How can an understanding of the underlying mechanism operating between users and (self)surveillance systems create more awareness of the issues concerning the marketization of human data?

Sub questions:

— How, when, and why did our online data become merchandized? By whom and for what purposes?
— What are the issues related to the use of self-quantification/self-tracking practices? (self-alienation, legitimization of surveillance and self-surveillance in physical context, free labor).
— What can be done to raise awareness to the users about the effects of self-quantification/self-tracking practices?

Introduction (700 words)

— Starts with an appetizing paragraph, written as a small story about the life of a self-data user.
— Brief context, what are we talking about and why? What is/are the problem(s) Why does it has to be discussed and addressed.
— Introduce the topic of the first chapter about the marketisation of user’s data, from 2001 until nowadays.
— Introduce the topic of the second chapter about self-quantification/alienation, legitimization of surveillance and self-surveillance in physical contexts, and free labor.
— Introduce the topic of the third chapter exploring alternatives, and promoting a counter-use of techno surveillance systems.
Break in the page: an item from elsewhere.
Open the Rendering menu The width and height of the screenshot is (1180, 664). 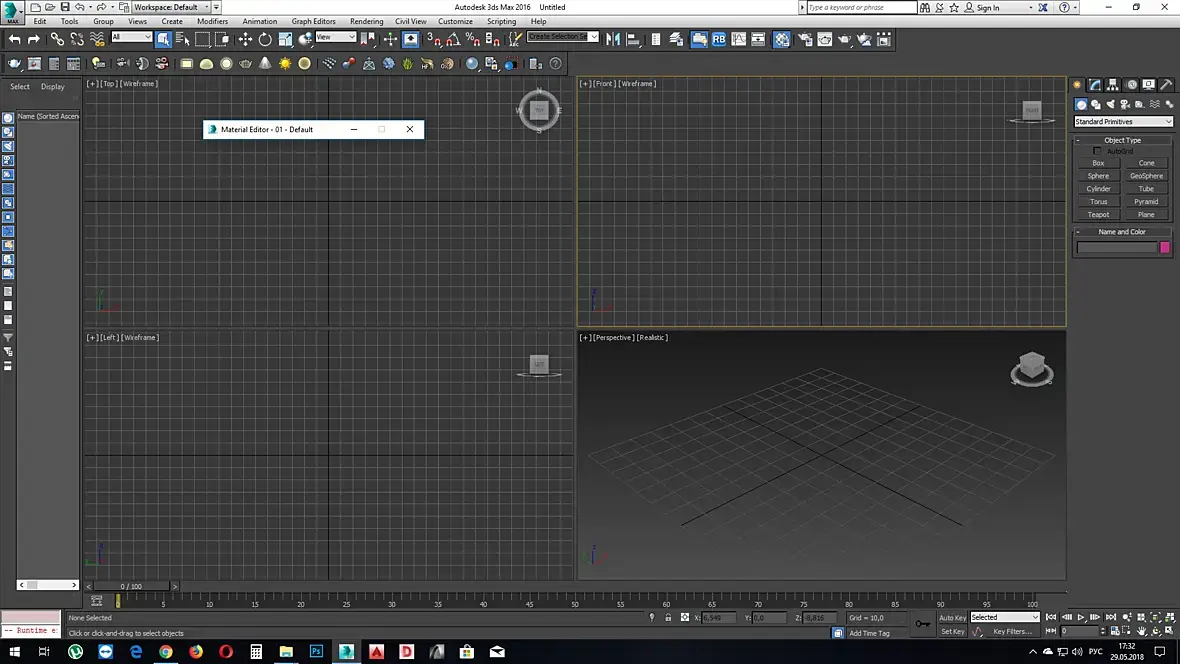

Chapter 1: The marketisation of user’s data, from 2001 until nowadays (1000 words)

How/When/Why did our online data became merchandized? How is it valued?
By who and for what purposes can this information be used? Advertising, politics, governments, etc.
Why did the human attention became an economy?

Helpful references:

• SHOSHANA ZUBOFF, The Age of Surveillance Capitalism (2019)
Warns against this shift towards a «surveillance capitalism». Her thesis argues that, by appropriating our personal data, the digital giants are manipulating us and modifying our behavior, attacking our free will and threatening our freedoms and personal sovereignty.

• EVGENY MOROZOV, Capitalism’s New Clothes (2019)
Extensive analysis and critic of Shoshana Zuboff research and publications.
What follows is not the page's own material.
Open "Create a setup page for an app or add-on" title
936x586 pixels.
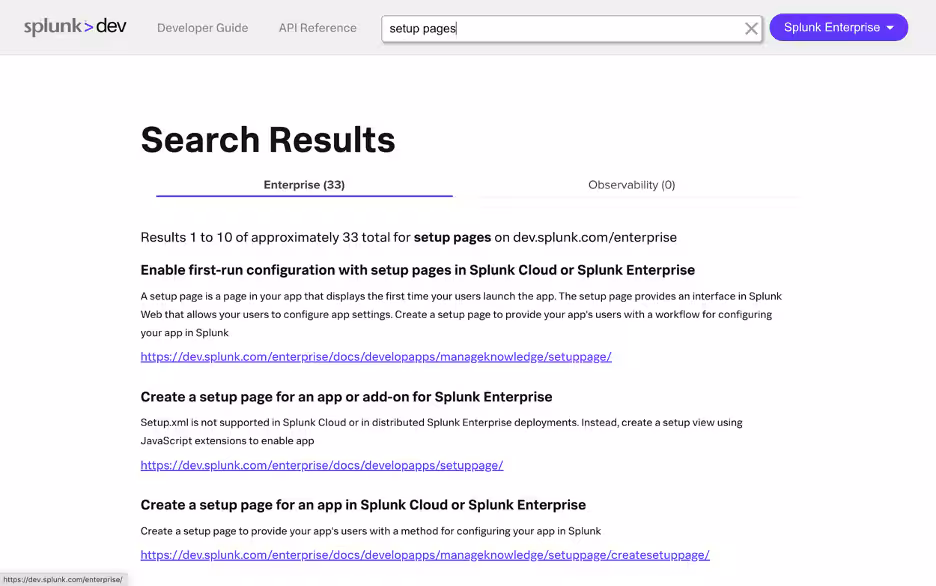point(346,397)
• TIM WU, The Attention Merchants, (2016)
How the detection and marketisation human attention has definied industry of our time/attention

• BYRON REEVES AND CLIFFORD NASS, The Media Equation, How People Treat Computers, Television, and New Media Like Real People and Places (1996) Precursor study of the relation between humans and machine, and how do you human relate to them.


Chapter 2: Self-quantification/alienation, legitimization of surveillance and self-surveillance in physical contexts, and free labor (2300 words)
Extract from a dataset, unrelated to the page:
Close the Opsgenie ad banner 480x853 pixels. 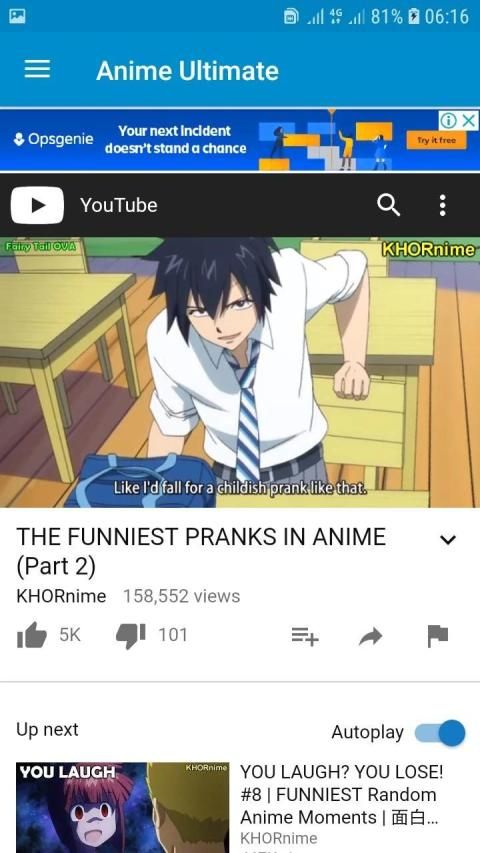(469, 121)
Self-tracking practices How does the promotion of self tracking/quantification practices/tools allow tech giants to gather and sell even more personal informations about it’s users? What are the alienating effects of such tools/practice? How does this participates in a culture of surveillance and self-surveillance where monitoring systems don’t limit themselves to the online world but are also implemented in physical environments and on human bodies.

From online to physical What are the example of tools, devices, systems which monitors humans behavior in physical contexts, under what pretext do they exist, what are be the risk for our freedoms? How far could it go? Are we becoming users of our own environments?
Helpful references:

• OMAR KHOLEIF, Goodbye, World! — Looking at Art in the digital Age (2018)
Ask how the Internet has changed the way we perceive and relate, and interact with/to images. State that the internet has created an transforming the «world a the network of all network»

• MARK O’CONNELL, To Be a Machine: Adventures Among Cyborgs, Utopians, Hackers, and the Futurists Solving the Modest Problem of Death Hardcover (2017)
Talks about trans humanism, and show how the fascination/obsession for new technologies can lead to conceive our own human body as a device.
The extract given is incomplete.